# mouse in the house... needs help



## chitown (Nov 29, 2011)

I have some deep dish aluminum fenders that have a little character and some war wounds also. Rear has the aluminum mouse light. I am going to get a re-pop lens and would like to know if I have to pop those rivets holding the light bracket in place when putting in the new lens?

View attachment 33108

View attachment 33109

View attachment 33110


----------



## chitown (Dec 1, 2011)

View attachment 33331


Anybody have one of these mouse tail lights??? and have put in a new lens??? Hoping I can maneuver the lens in without having to re-rivet the bracket.


----------



## scrubbinrims (Dec 1, 2011)

I have one of these as well as a couple of defenders that need the side lens replaced...same issue.
I don't see any way to replace a lens without at least removing one of the rivets as things are real tight and obviously these were assembled in a way without the concern for replacing a lens down the road.
Chris


----------



## JOEL (Dec 1, 2011)

Yea, I tried wedging a lens between the rivets. It doesn't want to stay put.


----------



## chitown (Dec 1, 2011)

Ok, Thanks for the feedback.

Looks like I have no choice in the matter. I will have to create my own re-pop using red gummie bears.

Chris


----------

* Written problem A
In the entries, retype the lines starting at the one containing "This screenshot has width=477, height=438." and ending at the one containing "Looking at the screenshot, I should pos(22,257).", including both.
The thread above has no connection to the entries that come after it.

* Given data
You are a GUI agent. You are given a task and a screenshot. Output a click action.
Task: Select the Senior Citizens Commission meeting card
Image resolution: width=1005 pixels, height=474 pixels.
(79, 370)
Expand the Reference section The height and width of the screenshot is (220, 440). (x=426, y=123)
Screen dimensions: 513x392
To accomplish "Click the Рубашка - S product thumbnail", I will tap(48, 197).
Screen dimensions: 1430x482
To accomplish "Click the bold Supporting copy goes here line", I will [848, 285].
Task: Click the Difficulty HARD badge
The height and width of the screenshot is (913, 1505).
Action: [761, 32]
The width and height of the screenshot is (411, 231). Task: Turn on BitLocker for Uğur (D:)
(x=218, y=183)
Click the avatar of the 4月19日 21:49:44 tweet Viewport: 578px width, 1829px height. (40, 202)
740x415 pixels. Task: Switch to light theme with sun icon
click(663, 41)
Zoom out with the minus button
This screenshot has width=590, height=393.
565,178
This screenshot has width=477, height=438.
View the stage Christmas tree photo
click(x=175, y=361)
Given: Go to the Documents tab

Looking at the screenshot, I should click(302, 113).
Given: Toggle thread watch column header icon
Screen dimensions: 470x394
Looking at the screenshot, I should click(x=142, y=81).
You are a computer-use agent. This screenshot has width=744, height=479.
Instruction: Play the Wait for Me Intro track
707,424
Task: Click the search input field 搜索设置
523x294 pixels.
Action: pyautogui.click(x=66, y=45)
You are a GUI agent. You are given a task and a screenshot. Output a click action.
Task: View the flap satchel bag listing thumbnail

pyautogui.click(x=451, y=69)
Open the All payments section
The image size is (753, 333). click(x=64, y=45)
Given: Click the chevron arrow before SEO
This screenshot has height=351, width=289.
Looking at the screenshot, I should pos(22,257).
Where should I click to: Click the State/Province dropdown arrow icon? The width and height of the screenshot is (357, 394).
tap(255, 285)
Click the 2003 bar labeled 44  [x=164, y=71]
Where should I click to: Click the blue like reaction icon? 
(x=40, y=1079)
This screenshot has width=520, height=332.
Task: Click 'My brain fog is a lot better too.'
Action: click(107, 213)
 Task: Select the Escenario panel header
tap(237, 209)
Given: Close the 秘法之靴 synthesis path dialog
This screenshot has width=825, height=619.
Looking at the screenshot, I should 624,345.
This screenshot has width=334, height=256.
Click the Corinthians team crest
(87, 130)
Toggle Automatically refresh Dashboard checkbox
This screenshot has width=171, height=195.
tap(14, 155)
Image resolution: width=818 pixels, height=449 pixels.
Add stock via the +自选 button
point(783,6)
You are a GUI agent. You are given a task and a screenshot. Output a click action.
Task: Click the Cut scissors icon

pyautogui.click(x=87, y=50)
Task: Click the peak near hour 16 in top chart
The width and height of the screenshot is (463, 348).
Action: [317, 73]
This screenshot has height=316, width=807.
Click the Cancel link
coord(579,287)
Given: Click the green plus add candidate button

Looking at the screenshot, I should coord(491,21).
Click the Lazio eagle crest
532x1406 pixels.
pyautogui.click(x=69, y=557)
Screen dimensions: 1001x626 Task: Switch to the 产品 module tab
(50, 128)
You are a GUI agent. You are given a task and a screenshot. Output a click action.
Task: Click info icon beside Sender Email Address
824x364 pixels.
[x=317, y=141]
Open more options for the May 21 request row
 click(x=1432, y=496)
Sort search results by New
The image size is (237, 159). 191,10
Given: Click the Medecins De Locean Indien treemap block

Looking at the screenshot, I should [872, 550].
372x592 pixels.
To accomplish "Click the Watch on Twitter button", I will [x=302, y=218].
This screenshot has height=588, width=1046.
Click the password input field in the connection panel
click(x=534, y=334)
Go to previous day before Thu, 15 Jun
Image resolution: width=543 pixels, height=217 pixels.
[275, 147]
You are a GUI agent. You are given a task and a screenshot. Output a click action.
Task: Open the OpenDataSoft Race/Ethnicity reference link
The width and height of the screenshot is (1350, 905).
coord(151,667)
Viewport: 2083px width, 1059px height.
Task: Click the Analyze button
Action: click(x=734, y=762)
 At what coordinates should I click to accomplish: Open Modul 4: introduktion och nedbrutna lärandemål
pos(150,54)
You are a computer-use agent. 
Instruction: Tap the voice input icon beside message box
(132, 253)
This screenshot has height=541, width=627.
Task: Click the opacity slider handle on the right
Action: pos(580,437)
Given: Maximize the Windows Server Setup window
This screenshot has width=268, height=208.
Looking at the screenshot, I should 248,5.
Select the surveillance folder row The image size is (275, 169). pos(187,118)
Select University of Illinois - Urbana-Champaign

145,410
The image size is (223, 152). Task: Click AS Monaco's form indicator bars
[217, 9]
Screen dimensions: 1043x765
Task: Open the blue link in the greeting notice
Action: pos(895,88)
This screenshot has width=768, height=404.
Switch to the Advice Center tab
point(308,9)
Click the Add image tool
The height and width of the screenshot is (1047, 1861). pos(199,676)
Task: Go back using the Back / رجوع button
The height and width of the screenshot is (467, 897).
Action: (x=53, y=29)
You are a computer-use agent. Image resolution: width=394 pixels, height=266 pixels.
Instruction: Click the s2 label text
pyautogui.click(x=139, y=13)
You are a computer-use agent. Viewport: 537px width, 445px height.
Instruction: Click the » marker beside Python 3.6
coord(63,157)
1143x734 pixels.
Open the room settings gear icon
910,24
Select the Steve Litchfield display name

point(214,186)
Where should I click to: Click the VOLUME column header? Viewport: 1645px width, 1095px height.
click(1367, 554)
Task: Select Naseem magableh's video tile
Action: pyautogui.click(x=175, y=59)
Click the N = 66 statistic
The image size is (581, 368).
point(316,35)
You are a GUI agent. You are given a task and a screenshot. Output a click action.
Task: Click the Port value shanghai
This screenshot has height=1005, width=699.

* Written problem B
Sum up the forum thread about the mouse tail light in two sentences.

* Full answer A
This screenshot has width=477, height=438.
View the stage Christmas tree photo
click(x=175, y=361)
Given: Go to the Documents tab

Looking at the screenshot, I should click(302, 113).
Given: Toggle thread watch column header icon
Screen dimensions: 470x394
Looking at the screenshot, I should click(x=142, y=81).
You are a computer-use agent. This screenshot has width=744, height=479.
Instruction: Play the Wait for Me Intro track
707,424
Task: Click the search input field 搜索设置
523x294 pixels.
Action: pyautogui.click(x=66, y=45)
You are a GUI agent. You are given a task and a screenshot. Output a click action.
Task: View the flap satchel bag listing thumbnail

pyautogui.click(x=451, y=69)
Open the All payments section
The image size is (753, 333). click(x=64, y=45)
Given: Click the chevron arrow before SEO
This screenshot has height=351, width=289.
Looking at the screenshot, I should pos(22,257).

* Full answer B
A poster with deep dish aluminum fenders and an aluminum mouse tail light asks whether the rivets holding the light bracket have to be removed to put in a re-pop lens. Replies say the lens can't be replaced without removing at least one rivet and that a lens wedged between the rivets won't stay put, so the original poster concludes there is no choice and jokes about making a re-pop from red gummie bears.